Methods: Data were available from 72 MM patients with measurable PK who received daratumumab 0.1 to 24 mg/kg at several dosing intervals (weekly to q4w) by intravenous infusion. A population PK model was developed to derive systemic exposure to daratumumab in patients. A concentration driven tumor growth inhibition model [1] was developed to describe M-protein response.
Results: A 2-compartment population PK model with parallel linear and Michaelis-Menten eliminations best described daratumumab pharmacokinetics [2]. The TGI model for M-protein confirmed a concentration dependent drug efficacy. Baseline M-Protein was found to follow a bimodal distribution. M-protein growth rate parameter was estimated similar to previous analysis [2].
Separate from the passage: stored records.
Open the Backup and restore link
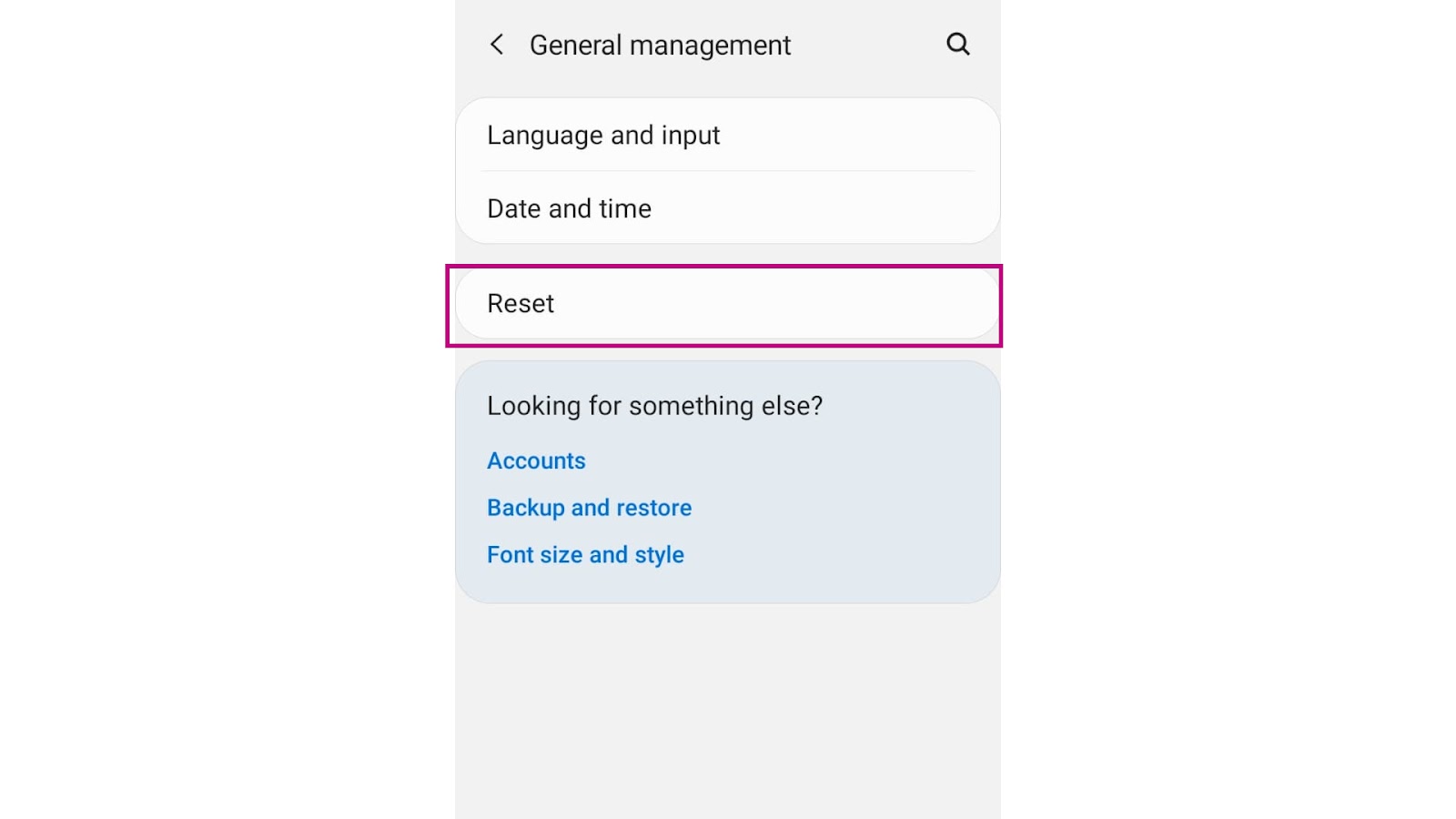The width and height of the screenshot is (1456, 819). (589, 508)
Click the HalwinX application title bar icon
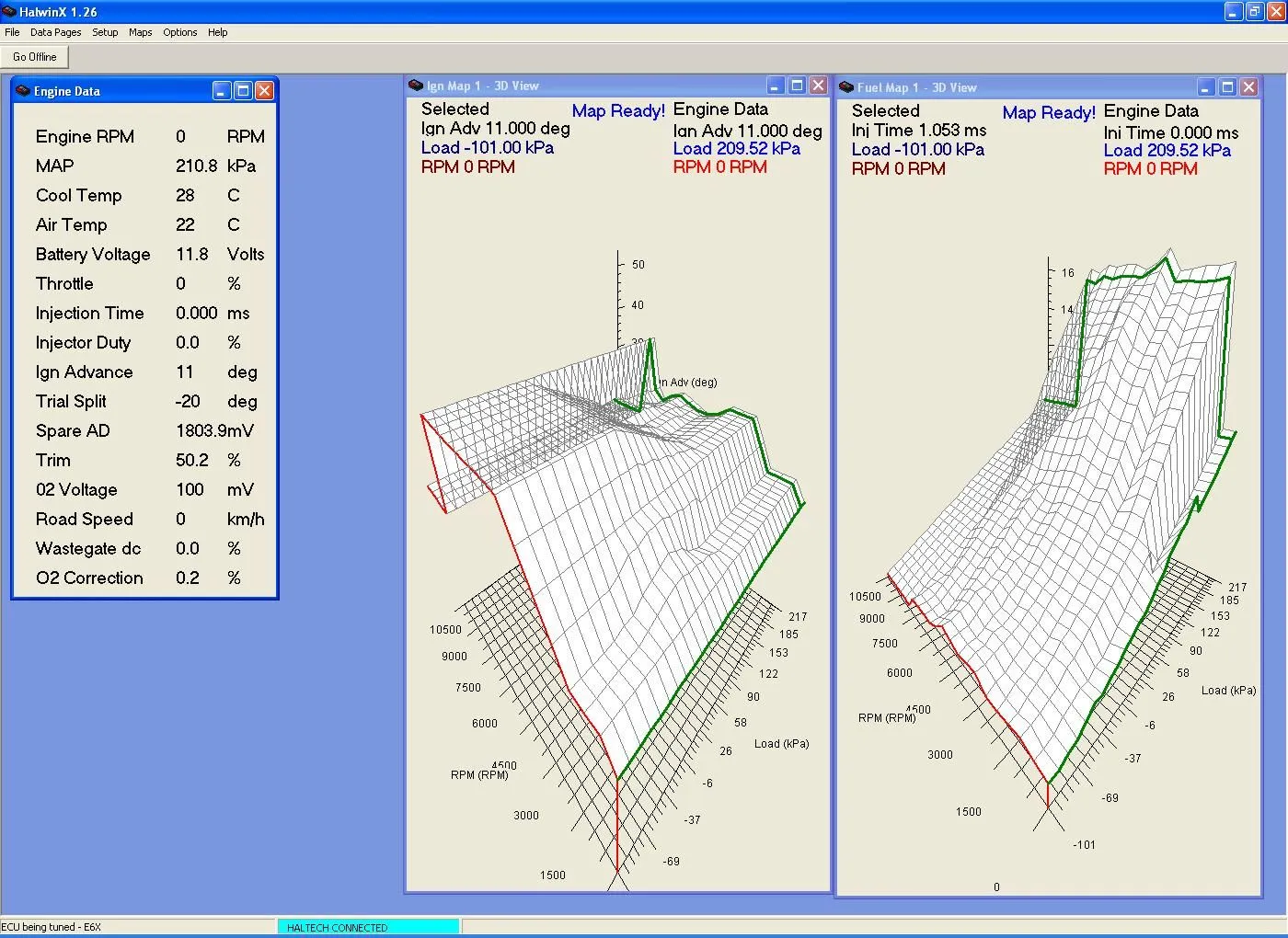Viewport: 1288px width, 938px height. pyautogui.click(x=9, y=12)
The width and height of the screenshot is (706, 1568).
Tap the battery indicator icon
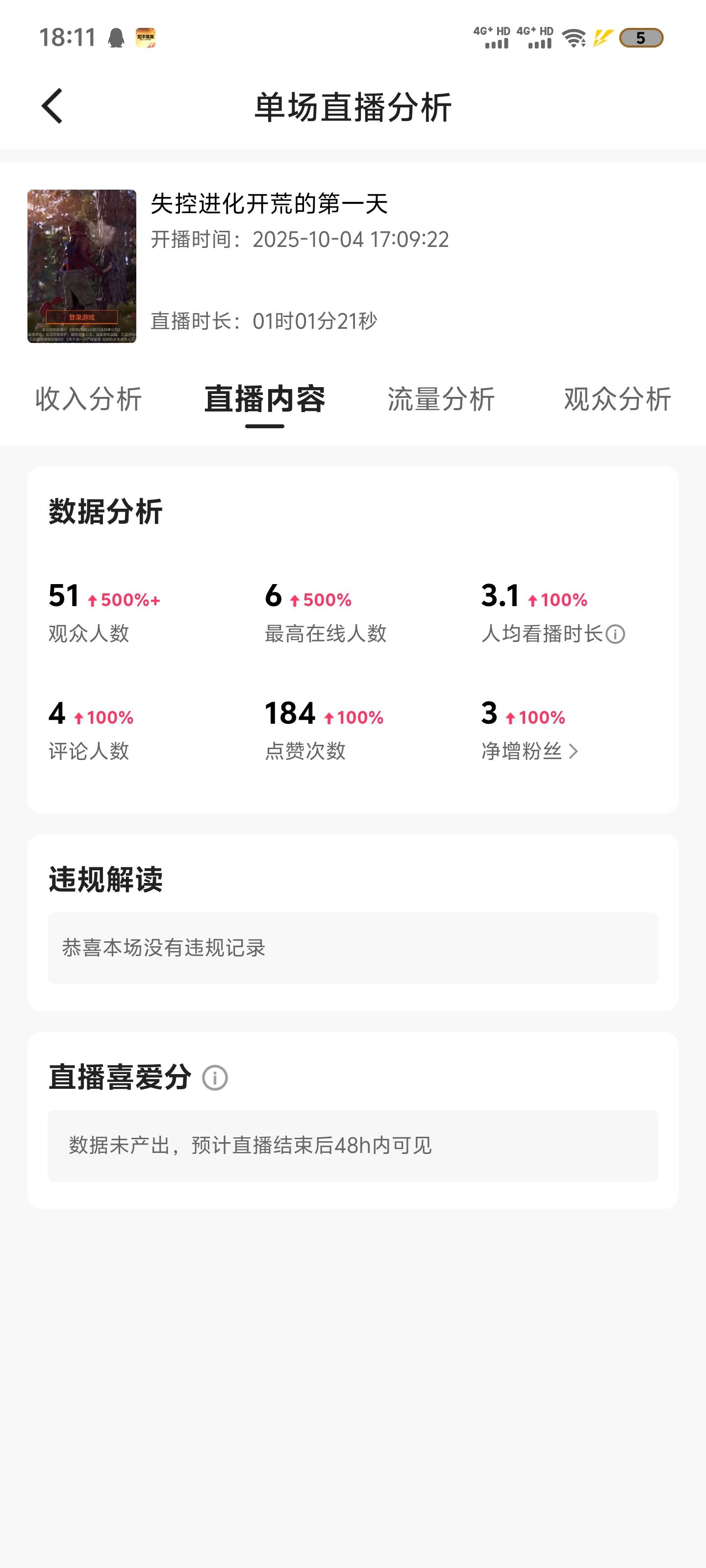[x=641, y=38]
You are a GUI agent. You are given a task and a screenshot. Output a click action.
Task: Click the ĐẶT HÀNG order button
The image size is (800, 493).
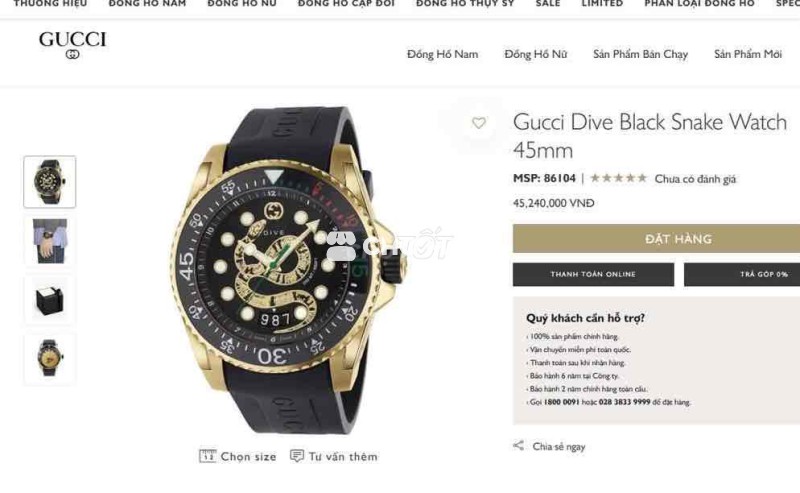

Conclusions: Daratumumab was shown to inhibit tumor growth in a concentration-dependent manner in MM patients. PK/PD models are used to further optimize the dosing regimen for daratumumab and support Phase III design.
References:
[1] Bruno R, Jonsson F, Zaki M, Jacques C, Swern A, Richardson P, Rajkumar VS, Claret L. Simulation of clinical outcome for pomalidomide plus low-dose dexamethasone in patients with refractory multiple myeloma based on week 8 M-protein response. Blood (ASH Annual Meeting Abstracts), 118 (21), 1881, 2011.
[2] Marchand M, Claret L, Losic N, Puchalski TA, Bruno R. Population pharmacokinetics and exposure-response analyses to support dose selection of daratumumab in multiple myeloma patients PAGE 22 (2013) Abstr 2668 [www.page-meeting.org/?abstract=2668].